Saved data entries
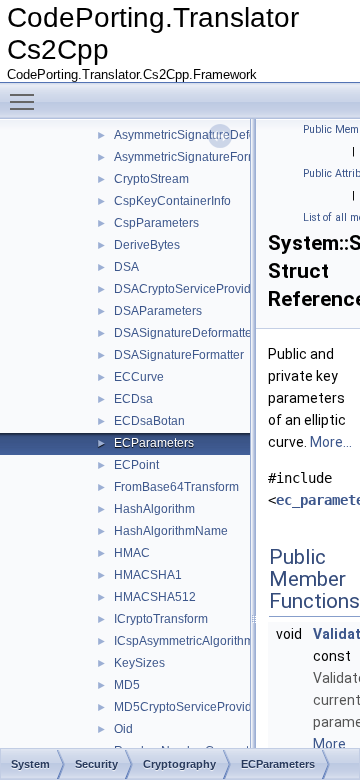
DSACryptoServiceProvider (188, 289)
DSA (126, 267)
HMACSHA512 (155, 597)
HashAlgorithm (154, 509)
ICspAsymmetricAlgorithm (184, 641)
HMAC (132, 553)
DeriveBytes (147, 245)
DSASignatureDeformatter (185, 333)
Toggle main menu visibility (26, 101)
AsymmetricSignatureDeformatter (204, 135)
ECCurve (139, 377)
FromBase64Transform (176, 487)
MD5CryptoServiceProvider (188, 707)
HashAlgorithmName (171, 531)
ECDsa (133, 399)
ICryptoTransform (161, 619)
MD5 (127, 685)
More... (331, 442)
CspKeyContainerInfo (172, 201)
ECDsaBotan (149, 421)
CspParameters (156, 223)
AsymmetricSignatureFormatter (198, 157)
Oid (123, 729)
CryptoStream (151, 179)
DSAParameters (158, 311)
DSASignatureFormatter (179, 355)
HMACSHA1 (148, 575)
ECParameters (154, 443)
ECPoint (136, 465)
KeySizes (139, 663)
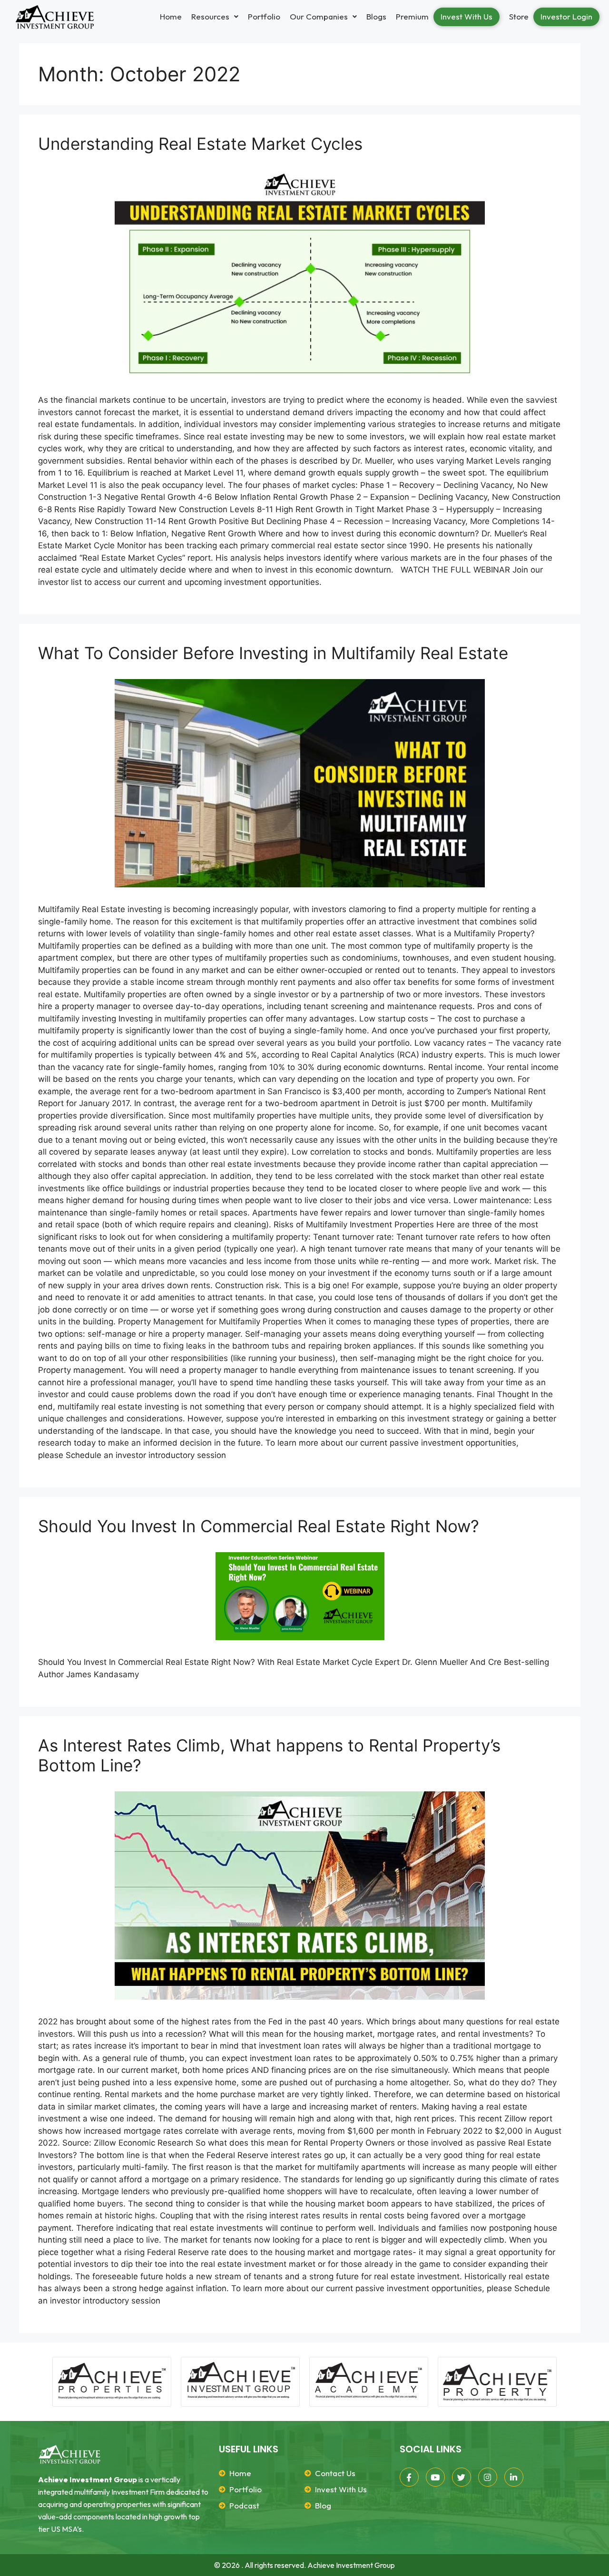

> **What the task asks**: Output the line that contains "CryptoStream (151, 179)" and every subsequent line through the end of the entries, exactly as given, without pictures.

> **The answer**:
CryptoStream (151, 179)
DSAParameters (158, 311)
DSASignatureFormatter (179, 355)
HMACSHA1 (148, 575)
ECParameters (154, 443)
ECPoint (136, 465)
KeySizes (139, 663)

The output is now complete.